Much has changed in Katie Stout’s life in the past few years. She moved her studio out of Brooklyn, New York, to the Hudson Valley, where she lives and works in a nineteenth-century deconse- crated church, embracing a new form of domesticity and country life. In a 2022 interview with the New York Times, Stout proclaimed that “walking the line between beauty and vulgarity feels so good.”1 Yet one could make the case that in her recent work, she has embraced sublimity over raunch. Witness her Fruit Lady floor lamp series, with bronze foliate armatures, ceramic gourds, and Victorian- style glass shades. Each fruit appears to be on the verge of overripe, in an exploration of how beauty and decay can coexist as rotting makes room for new growth. Or take, in another example, her monumental Sphinx, a sculpture that was situated in the grand hall of the Montreal Museum of Fine Arts, guarding the entrance to their 2023 exhibition Parall(elles): A History of Women in Design.
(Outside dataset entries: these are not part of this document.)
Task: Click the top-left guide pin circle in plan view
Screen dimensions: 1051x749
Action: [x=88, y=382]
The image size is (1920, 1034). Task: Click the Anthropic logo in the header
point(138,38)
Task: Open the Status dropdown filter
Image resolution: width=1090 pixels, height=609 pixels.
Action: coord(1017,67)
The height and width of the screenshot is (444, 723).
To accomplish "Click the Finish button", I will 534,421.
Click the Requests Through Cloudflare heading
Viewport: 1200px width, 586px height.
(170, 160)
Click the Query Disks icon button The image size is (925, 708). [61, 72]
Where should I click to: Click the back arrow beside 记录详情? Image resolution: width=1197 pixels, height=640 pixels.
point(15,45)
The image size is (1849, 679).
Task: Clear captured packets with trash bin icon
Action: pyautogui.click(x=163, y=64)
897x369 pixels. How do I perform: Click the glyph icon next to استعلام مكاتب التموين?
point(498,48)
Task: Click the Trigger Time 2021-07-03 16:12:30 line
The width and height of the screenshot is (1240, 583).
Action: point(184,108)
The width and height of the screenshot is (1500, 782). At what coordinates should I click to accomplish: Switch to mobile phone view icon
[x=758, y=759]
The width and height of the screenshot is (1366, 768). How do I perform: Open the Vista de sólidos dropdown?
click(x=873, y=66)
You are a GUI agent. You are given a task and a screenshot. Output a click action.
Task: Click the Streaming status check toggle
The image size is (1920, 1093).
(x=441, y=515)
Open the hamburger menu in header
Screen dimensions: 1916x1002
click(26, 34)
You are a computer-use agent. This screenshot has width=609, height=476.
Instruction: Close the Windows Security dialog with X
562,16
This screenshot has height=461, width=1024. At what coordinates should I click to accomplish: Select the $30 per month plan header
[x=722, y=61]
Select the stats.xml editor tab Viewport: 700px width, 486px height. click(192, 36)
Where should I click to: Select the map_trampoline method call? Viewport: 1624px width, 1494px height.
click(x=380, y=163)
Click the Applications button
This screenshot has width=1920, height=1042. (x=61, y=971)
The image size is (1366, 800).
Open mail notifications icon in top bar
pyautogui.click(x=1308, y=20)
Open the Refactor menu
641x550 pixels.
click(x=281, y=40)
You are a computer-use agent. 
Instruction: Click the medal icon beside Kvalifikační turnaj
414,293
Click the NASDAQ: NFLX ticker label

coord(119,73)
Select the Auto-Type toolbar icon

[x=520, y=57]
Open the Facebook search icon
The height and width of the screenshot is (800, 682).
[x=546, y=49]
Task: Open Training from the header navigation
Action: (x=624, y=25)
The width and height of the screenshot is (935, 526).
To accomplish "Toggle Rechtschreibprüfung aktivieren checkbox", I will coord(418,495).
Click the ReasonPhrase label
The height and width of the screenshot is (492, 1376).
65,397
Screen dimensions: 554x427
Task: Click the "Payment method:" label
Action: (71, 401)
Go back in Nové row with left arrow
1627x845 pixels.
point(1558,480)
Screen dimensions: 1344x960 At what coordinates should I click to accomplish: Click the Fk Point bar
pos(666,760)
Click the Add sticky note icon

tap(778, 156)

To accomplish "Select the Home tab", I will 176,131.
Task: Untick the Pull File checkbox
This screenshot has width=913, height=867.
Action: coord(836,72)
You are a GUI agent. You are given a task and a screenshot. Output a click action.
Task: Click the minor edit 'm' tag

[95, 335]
Here the busty “girl” seen in her earlier works is transformed into an impressive winged lion inspired by the alabaster palace guards of the ancient city of Nimrud. Stout’s 2022 holiday windows for Hermès in New York are proof that she hasn’t lost the ability to go over the top with festive kitsch. But her furniture and sculptures have become painterly and pastoral, reflecting both her new surroundings as well as her maturation as an artist. 

B. 1989, Portland, ME
Lives and works in Germantown, NY 

katiestout.com
@ummmsmile 



CO720
Bench, 2024, Bronze, 61" (H) x 61" (W) x 34" (D). Courtesy of the artist, photo by R & Company.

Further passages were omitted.